Bentornata Super League: nel fine settimana parte il campionato svizzero

Bentornata, Raiffeisen Super League. Anche in Svizzera, infatti, come in gran parte dei Paesi europei, questo fine settimana vedrà la partenza dei campionati professionistici di calcio. Qua, come ovunque, bisognerà fare i conti con il Coronavirus. Tuttavia, già da qualche settimana la Swiss Football League si è preparata alla gestione dell’emergenza.

Dal 1° ottobre, infatti, il limite di 1.000 persone presenti ai grandi avvenimenti sportivi potrà essere abbattuto. Di conseguenza, come abbiamo già scritto tempo fa, il pubblico potrà tornare ad affluire negli stadi svizzeri, anche se con alcune limitazioni. Non sarà consentito rimanere in piedi, ci sarà divieto di trasferta per i tifosi ospiti, e la capienza sarà limitata ai 2/3 di quella massima. Chi volesse approfondire le regole, le troverà qui (il testo è in francese, ma è ovviamente disponibile anche la versione in tedesco).

Ma non solo: si è anche provveduto all’aggiornamento dei regolamenti (testo francese – vedi sopra). In particolare, sono state prese importanti decisioni in caso d’interruzione forzata del torneo, che potrà derivare da una decisione della SFL o del governo elvetico.

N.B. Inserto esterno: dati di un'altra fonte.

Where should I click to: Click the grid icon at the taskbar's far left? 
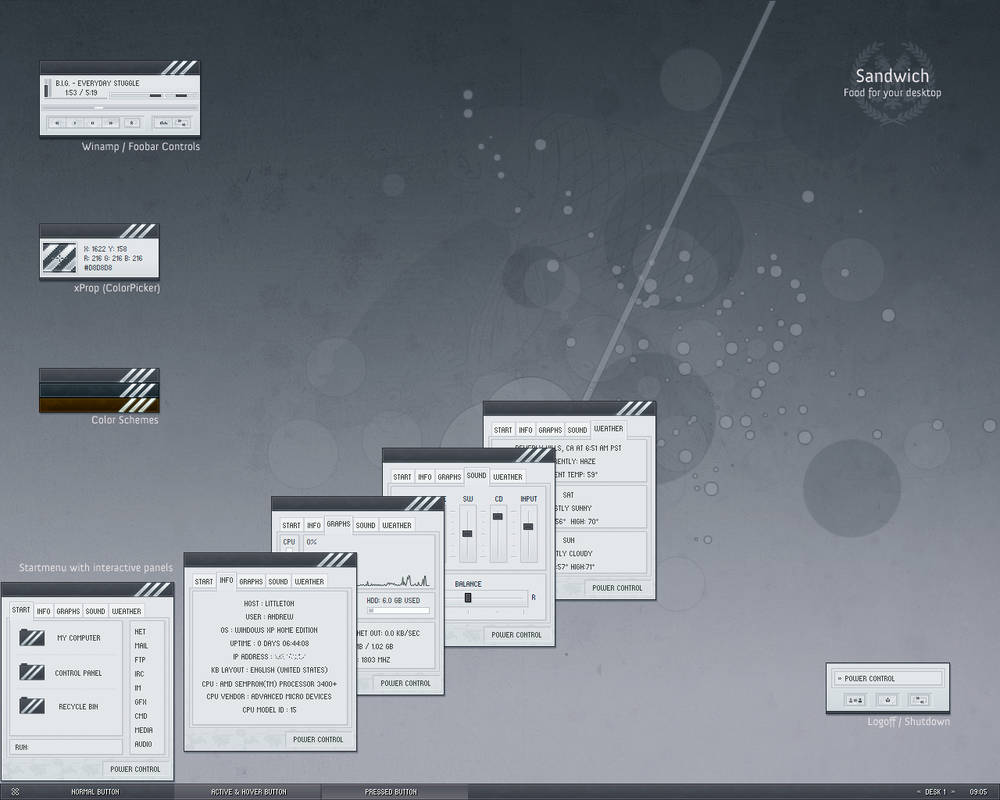pyautogui.click(x=14, y=791)
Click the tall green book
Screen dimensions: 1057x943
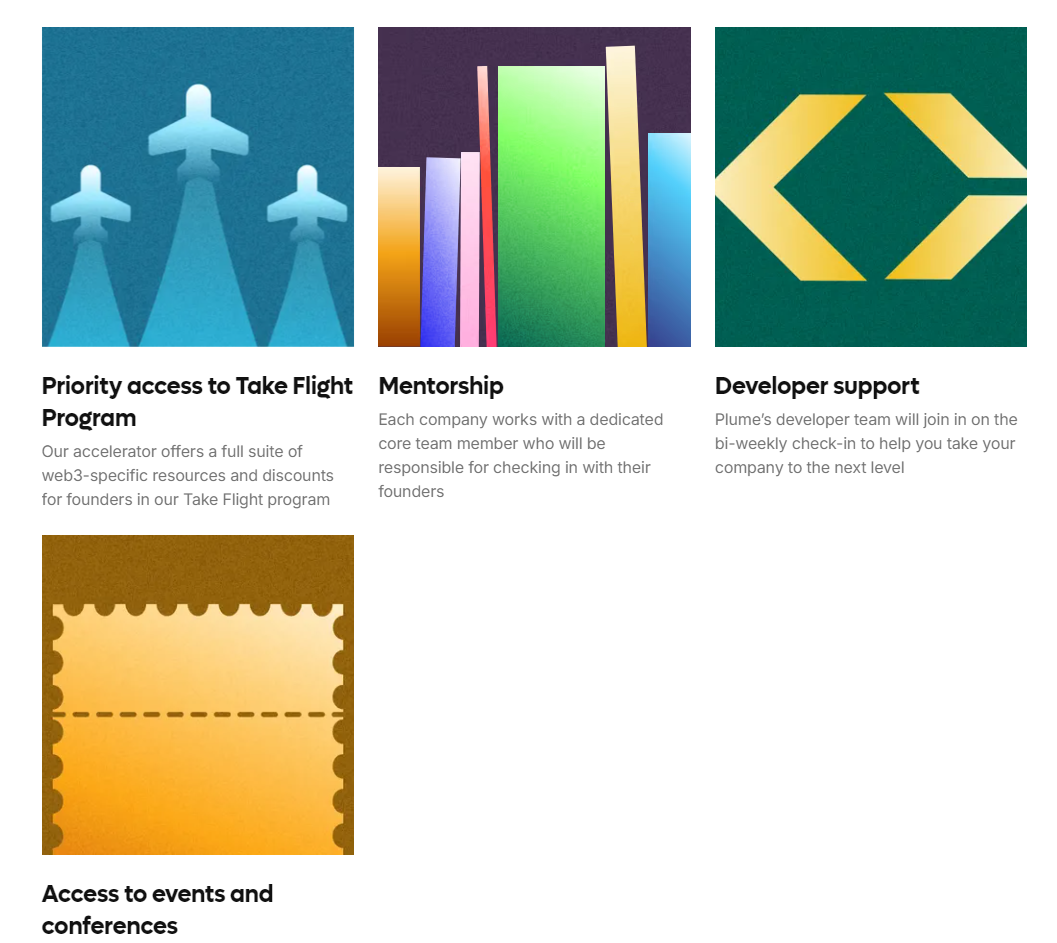(x=551, y=206)
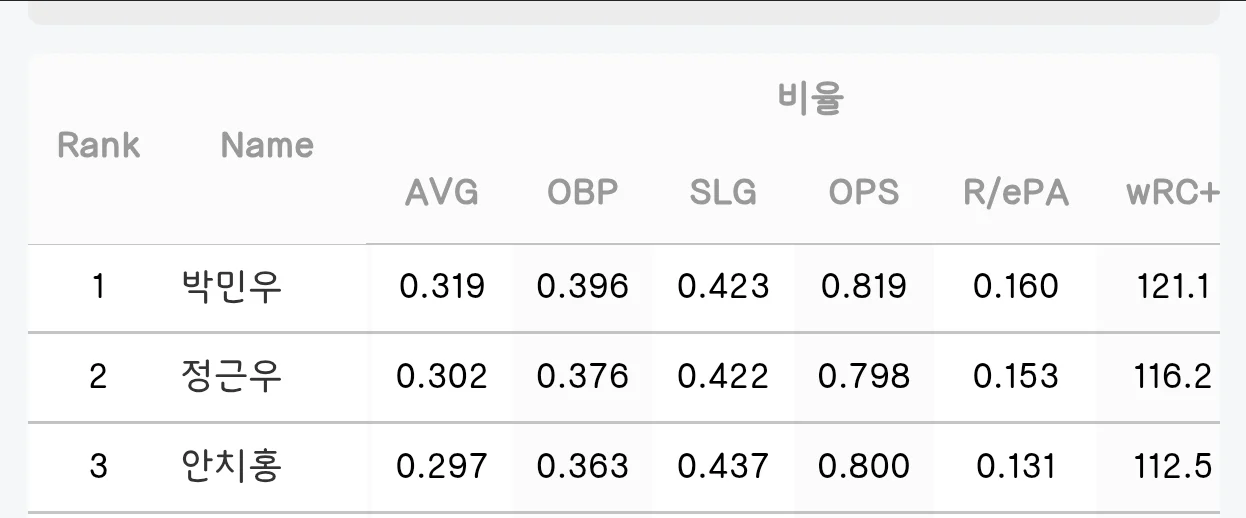Image resolution: width=1246 pixels, height=518 pixels.
Task: Sort table by AVG column header
Action: [x=441, y=192]
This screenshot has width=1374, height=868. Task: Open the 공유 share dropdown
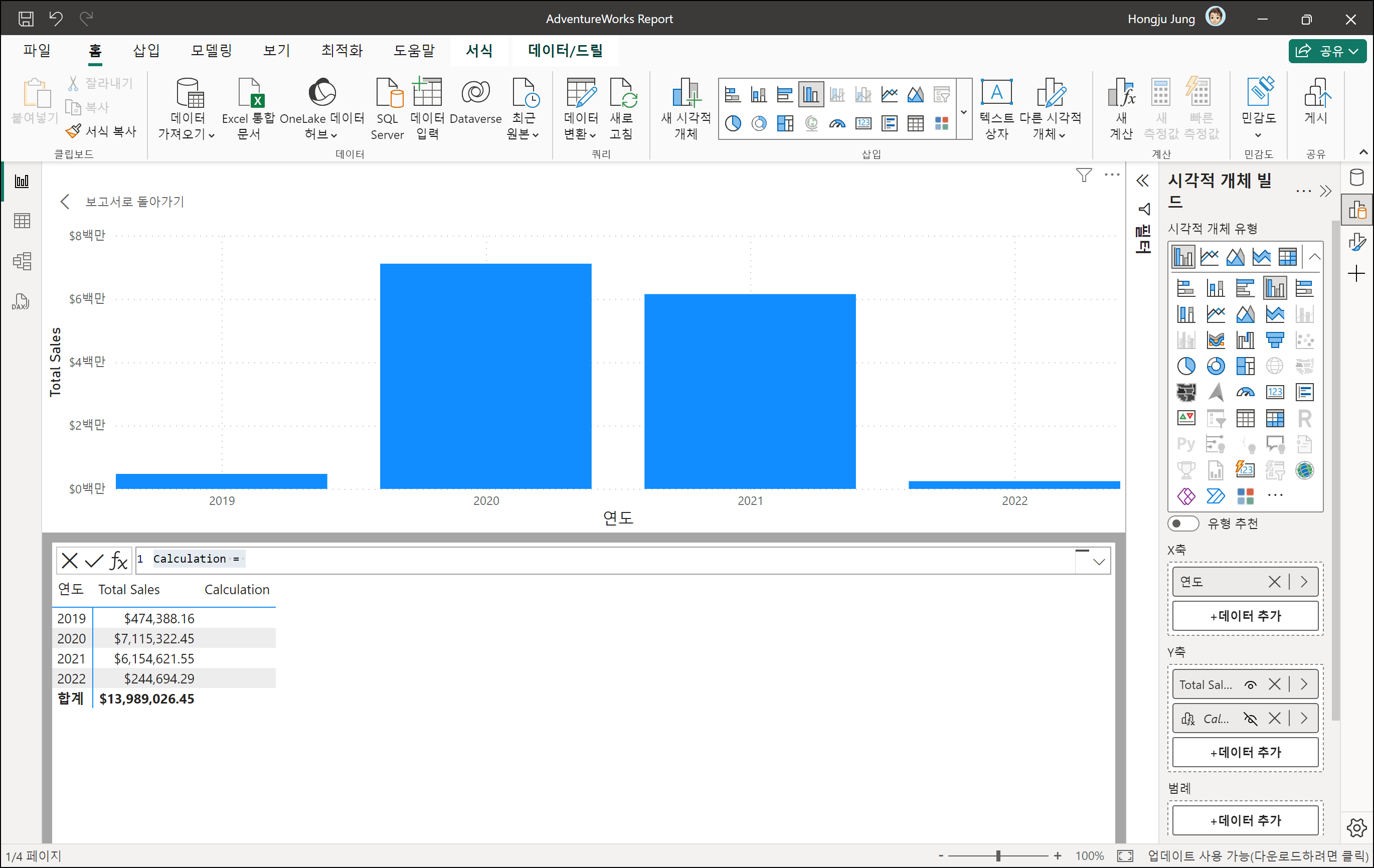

Se saranno state giocate meno di 18 giornate, il torneo verrà annullato, e non ci saranno retrocessioni. Oltre la 18/a giornata, verrà congelata la classifica del momento, rispetto alla squadra campione, alle retrocessioni e ai posti validi per le competizioni europee. Per ciò che concerne quest’ultimo aspetto, nel primo caso, le partecipanti saranno determinate da una media dei piazzamenti nei cinque tornei precedenti, fatte salve diverse valutazioni da parte dell’UEFA.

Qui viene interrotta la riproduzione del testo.